S. Tyagi, S. Szénási: Revolutionizing Speech Emotion Recognition: A Novel Hilbert Curve Approach for Two-Dimensional Representation and Convolutional Neural Network Classification. In Advances in Service and Industrial Robotics (Mechanisms and Machine Science). Cham, CH : Springer, pp. 75–85, 2024. ISSN 2211-0984, ISBN 978-3-031-59256-0 link

Abstract: Emotions are integral to human existence, influencing psychological well-being and permeating various aspects of daily life. Speech emotion recognition (SER) stands as a pivotal branch of emotion detection, focusing on decoding the acoustic nuances embedded in speech signals. This study delves into the landscape of SER, addressing challenges related to feature extraction and classifier development. Inspired by the Hilbert curve, a novel approach is proposed, converting one-dimensional time series data into informative two-dimensional images. A convolutional neural network extracts features from these images, and a fully connected network processes these features for sentiment classification. The study comprehensively evaluates this method across four diverse datasets, namely RAVDESS, TESS, SAVEE, and EmoDB. The proposed algorithm demonstrates promising results, showcasing potential advantages in emotion recognition tasks. Comparative analyses with existing methodologies, including Gram Angle Fields (GAF) and CyTex, affirm the feasibility and effectiveness of the proposed algorithm.

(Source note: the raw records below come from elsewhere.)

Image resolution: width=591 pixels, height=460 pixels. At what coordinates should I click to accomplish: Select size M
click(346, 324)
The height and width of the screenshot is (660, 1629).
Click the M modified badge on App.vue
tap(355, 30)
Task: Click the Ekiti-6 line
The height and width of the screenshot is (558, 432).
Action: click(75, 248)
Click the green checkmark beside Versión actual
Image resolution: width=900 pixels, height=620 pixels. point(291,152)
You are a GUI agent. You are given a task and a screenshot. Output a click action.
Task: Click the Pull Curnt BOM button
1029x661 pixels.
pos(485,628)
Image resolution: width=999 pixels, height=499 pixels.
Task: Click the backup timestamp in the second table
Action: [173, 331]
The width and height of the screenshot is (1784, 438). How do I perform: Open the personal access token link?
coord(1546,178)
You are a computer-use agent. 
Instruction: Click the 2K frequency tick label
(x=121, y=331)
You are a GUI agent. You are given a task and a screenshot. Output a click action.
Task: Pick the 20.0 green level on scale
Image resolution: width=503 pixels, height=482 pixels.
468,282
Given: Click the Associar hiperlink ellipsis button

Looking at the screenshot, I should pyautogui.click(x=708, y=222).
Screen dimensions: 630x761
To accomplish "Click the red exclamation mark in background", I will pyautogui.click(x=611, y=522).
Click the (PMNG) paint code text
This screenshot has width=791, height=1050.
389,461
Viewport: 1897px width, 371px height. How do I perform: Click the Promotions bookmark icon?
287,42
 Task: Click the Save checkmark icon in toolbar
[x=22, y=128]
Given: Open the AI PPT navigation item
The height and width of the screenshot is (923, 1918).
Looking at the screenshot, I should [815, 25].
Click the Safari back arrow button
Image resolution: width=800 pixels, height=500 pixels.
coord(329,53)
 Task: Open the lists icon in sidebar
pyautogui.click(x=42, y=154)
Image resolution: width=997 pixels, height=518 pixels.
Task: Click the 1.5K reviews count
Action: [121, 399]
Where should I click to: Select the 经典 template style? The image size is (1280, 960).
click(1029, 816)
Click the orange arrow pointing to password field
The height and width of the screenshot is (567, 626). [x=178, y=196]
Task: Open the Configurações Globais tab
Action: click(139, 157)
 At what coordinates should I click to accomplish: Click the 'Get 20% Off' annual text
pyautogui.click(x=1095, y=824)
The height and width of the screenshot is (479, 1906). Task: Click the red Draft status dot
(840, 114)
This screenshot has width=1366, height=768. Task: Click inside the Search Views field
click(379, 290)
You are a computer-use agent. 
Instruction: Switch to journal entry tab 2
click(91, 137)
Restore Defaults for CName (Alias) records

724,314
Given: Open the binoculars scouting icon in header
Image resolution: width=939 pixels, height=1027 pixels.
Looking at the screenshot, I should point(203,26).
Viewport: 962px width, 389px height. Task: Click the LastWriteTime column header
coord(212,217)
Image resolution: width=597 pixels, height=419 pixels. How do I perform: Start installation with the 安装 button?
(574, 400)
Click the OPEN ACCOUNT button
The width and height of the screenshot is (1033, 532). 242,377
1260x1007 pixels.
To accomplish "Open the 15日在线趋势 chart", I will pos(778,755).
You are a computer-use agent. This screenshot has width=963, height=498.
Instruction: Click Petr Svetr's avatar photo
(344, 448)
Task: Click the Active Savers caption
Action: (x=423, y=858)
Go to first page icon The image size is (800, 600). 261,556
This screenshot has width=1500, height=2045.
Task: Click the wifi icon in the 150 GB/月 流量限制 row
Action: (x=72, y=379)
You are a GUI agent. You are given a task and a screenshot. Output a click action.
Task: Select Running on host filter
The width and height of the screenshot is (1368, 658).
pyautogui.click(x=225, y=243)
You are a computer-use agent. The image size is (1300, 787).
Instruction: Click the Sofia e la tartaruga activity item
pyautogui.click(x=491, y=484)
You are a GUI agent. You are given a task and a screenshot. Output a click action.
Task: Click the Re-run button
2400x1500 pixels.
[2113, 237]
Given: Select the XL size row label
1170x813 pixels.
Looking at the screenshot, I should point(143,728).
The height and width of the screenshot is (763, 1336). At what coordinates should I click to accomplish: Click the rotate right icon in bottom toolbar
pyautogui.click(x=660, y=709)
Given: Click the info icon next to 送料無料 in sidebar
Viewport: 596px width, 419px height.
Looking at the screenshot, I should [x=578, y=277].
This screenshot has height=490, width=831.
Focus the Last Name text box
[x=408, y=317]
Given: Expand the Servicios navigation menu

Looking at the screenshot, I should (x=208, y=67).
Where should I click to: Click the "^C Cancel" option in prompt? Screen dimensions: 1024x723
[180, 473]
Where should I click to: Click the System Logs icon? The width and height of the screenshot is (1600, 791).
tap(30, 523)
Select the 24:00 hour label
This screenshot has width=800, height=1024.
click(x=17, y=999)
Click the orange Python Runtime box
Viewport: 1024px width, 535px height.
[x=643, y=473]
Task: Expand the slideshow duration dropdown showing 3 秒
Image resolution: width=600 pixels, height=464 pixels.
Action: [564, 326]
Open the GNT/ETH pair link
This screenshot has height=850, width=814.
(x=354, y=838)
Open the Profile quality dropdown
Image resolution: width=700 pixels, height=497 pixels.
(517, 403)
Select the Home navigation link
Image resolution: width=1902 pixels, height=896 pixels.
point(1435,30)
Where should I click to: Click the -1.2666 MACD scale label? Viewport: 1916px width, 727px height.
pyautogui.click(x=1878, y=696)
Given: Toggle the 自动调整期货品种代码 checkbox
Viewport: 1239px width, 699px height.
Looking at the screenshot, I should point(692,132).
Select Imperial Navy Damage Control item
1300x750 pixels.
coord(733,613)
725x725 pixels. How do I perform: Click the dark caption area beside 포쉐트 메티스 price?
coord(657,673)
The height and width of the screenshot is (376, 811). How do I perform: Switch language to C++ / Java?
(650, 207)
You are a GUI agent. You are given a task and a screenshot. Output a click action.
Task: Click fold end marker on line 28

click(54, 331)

The study contributes to advancing sentiment recognition by transforming time-series data into two-dimensional images, thereby opening new avenues in speech emotion recognition with improved accuracy and performance. The paper outlines the algorithms employed, details the methodology, presents experimental results, and concludes with reflections on findings and potential future directions.